The heat was turned up on Downing Street after a spokesman for David Cameron told residents struggling with falling temperatures to beat the cold by wearing a jumper.
A Number 10 advisor said wrapping up warm was something for people to "consider," only hours after fuel companies unveiled punishing winter price rises for consumers.
Asked if extra layers of clothing were key to avoiding soaring bills, the spokesman said: "That's not a question that I have asked him [Cameron]. Clearly, he is not going to prescribe necessarily the actions individuals should take about that, but if people are giving that advice, that is something that people may wish to consider."
Labour leader Ed MIliband attacked the government, saying: "Their crime policy used to be 'hug a hoodie'. Now their energy policy appears to be 'wear a hoodie'."
Downing Street called the criticism "mischief making." But the blunder echoed Pippa's Tips, a fake Pippa Middleton Twitter account which satirically provides glaringly obvious advice.
Food banks handing out food to hard-pressed consumers facing the choice of heating their home or buying food joined the condemnation.
East London food bank Eat or Heat branded the advice from Dowing Street as "useless" and "patronising."
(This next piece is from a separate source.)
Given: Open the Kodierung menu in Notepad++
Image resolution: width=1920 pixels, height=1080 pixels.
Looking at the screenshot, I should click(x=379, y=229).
Demand for 'Heat of Eat' food parcels in Waltham Forest, east London, has soared upward since temperatures recently dipped towards winter, the food bank claimed.
Volunteer Gary Nash said the group had been asked for help by 20 people in just one day this week - a huge rise on normal demand.
He expected demand for food parcels to rise "drastically," as residents get hit by the twin blows of rising bills and falling temperatures.
Nash told IBTimes UK: "The comments are not helpful and come across as simply patronising. People know how to keep warm and to put on a few extra layers.
"People are not turning the heating on out of fear of what their meters will turn them the next morning.
"We are seeing people who are in work coming to us because their salaries are not keeping up with the cost of living. "
Eat or Heat was seeing rising demand from people in east London who were in work but whose wages fail to stretch between pay days, he said.
"We are seeing a surge in the number of people coming to us and I can see demand accelerating quite drastically in the coming weeks and months," he warned.
Government this week advised consumers to switch their accounts in order to save money. But there may not be any point doing that now, said Nash.
"It's useless advice considering that when one firm puts up its bills, you can guarantee all the others will too. Telling customers to switch does not work when the market is unstable like it is now."